__What the task asks__. Go over the data below and say how many lines hold the word "will". Only the number is needed.

__Material for this task__.
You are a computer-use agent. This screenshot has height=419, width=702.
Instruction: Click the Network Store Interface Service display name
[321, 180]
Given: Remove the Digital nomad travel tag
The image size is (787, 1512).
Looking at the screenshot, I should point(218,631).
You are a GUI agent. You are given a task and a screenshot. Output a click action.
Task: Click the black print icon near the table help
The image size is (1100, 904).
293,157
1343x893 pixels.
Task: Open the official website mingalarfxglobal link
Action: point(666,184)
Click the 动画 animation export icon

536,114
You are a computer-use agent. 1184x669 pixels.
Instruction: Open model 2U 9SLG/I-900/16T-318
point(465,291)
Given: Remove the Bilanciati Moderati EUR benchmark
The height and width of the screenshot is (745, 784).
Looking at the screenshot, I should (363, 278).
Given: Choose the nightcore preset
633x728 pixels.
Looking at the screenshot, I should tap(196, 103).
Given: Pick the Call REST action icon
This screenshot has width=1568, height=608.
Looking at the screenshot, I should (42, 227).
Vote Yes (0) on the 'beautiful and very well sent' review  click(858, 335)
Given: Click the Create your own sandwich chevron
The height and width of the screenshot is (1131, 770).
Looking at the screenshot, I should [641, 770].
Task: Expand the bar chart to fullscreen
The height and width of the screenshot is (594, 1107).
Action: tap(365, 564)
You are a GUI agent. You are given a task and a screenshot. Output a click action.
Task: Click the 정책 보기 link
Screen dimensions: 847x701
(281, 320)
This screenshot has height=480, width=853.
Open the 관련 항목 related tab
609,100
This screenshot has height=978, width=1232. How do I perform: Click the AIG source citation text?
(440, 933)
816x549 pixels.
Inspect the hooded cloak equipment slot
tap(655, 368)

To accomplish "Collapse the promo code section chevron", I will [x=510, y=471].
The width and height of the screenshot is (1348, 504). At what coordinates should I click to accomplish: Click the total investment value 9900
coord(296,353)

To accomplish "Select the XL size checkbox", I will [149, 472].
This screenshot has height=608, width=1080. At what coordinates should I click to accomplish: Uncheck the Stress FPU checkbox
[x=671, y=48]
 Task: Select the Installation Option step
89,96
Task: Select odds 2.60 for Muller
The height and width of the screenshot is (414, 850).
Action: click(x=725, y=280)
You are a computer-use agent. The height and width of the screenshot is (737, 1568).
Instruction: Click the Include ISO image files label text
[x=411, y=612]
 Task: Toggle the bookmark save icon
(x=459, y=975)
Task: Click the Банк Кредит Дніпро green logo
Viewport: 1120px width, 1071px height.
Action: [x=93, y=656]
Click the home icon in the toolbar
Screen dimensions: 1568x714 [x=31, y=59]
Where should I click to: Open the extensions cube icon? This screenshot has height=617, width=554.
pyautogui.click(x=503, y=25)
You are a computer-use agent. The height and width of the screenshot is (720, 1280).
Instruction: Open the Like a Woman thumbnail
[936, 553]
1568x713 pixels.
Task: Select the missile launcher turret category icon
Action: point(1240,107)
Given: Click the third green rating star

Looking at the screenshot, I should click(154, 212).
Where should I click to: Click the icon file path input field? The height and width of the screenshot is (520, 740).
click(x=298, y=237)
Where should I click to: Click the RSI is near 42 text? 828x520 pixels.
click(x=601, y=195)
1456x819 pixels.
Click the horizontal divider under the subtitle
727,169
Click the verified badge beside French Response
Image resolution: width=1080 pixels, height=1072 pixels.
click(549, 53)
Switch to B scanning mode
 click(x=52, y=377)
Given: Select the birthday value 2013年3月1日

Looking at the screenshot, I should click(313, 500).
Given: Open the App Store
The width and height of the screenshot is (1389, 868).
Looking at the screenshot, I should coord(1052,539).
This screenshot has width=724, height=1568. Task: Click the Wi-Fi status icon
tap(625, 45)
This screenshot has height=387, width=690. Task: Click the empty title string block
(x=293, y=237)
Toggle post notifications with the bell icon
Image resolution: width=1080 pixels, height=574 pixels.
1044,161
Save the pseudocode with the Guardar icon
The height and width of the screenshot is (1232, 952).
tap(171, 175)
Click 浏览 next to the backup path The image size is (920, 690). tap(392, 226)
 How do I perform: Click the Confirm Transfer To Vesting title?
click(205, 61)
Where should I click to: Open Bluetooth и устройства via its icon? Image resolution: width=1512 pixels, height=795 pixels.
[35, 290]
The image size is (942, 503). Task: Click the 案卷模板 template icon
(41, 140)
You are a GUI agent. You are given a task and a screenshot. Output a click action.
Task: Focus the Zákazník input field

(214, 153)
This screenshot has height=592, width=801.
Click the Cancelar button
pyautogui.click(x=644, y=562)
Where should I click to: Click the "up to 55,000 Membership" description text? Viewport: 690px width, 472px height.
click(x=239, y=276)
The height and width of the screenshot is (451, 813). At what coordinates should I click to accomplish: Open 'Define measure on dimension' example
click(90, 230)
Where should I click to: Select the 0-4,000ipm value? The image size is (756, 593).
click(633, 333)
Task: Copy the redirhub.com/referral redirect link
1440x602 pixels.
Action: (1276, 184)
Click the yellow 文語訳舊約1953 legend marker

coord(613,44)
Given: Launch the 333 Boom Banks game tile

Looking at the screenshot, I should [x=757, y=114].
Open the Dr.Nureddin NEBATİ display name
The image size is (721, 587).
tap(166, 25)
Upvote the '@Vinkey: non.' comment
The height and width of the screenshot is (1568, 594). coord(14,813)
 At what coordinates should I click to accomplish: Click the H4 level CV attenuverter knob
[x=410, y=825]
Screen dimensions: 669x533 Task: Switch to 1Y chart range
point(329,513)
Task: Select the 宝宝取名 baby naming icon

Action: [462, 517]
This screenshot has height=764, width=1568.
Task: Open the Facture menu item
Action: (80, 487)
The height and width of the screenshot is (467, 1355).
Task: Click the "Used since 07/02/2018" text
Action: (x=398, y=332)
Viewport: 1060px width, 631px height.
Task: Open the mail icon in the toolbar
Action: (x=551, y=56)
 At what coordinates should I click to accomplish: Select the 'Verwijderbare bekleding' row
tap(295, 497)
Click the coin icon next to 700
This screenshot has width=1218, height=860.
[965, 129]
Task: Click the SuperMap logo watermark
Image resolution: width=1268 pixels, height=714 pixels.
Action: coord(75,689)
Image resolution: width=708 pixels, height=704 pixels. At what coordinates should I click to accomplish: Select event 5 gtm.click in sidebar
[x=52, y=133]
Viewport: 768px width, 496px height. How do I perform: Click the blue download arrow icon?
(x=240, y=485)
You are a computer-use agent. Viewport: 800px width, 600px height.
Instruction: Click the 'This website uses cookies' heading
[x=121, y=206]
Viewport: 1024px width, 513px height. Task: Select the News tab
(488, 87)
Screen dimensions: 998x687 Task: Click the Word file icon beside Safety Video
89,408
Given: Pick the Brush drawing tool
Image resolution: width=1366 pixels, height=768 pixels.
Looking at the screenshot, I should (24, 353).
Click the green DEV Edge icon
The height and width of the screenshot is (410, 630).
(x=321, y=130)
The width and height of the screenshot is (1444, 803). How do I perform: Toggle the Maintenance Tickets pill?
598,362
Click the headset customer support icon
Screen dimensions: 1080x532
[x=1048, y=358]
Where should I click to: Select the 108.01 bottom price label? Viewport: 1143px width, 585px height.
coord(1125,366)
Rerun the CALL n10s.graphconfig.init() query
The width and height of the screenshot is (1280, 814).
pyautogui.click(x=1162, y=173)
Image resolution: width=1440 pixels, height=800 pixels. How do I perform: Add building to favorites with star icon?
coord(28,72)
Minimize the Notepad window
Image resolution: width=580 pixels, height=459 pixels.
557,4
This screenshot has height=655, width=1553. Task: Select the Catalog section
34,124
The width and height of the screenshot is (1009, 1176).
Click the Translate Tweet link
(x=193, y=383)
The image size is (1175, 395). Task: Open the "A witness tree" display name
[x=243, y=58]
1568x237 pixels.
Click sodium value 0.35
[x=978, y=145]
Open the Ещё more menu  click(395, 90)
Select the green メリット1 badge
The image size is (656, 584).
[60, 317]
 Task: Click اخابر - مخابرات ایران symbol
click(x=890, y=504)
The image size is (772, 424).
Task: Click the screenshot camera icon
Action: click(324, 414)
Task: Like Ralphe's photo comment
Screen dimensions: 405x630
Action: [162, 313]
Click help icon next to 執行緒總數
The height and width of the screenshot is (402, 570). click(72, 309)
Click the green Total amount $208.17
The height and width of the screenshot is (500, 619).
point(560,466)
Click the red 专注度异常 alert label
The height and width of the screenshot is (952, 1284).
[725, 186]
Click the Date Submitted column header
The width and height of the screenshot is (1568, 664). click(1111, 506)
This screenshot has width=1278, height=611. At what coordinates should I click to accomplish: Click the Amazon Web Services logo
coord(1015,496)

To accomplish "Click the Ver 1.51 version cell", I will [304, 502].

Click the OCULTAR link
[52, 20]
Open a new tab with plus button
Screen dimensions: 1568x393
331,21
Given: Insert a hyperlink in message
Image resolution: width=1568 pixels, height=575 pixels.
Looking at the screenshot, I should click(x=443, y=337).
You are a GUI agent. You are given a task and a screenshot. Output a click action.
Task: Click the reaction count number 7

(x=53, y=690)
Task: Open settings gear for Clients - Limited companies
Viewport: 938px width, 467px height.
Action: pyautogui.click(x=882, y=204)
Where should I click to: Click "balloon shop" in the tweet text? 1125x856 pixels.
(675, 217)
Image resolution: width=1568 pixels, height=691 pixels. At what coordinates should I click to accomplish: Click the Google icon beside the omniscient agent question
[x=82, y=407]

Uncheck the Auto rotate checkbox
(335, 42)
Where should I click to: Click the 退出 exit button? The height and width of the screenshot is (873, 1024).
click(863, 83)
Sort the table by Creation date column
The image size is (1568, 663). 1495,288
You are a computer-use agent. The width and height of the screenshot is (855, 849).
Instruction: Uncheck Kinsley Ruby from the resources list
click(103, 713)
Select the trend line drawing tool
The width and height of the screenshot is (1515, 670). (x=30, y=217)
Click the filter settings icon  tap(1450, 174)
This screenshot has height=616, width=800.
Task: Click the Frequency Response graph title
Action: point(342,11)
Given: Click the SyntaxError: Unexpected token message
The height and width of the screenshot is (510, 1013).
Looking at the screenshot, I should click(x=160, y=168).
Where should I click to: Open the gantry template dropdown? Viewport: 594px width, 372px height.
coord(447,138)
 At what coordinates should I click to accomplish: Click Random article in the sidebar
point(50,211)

__Answer section__. 3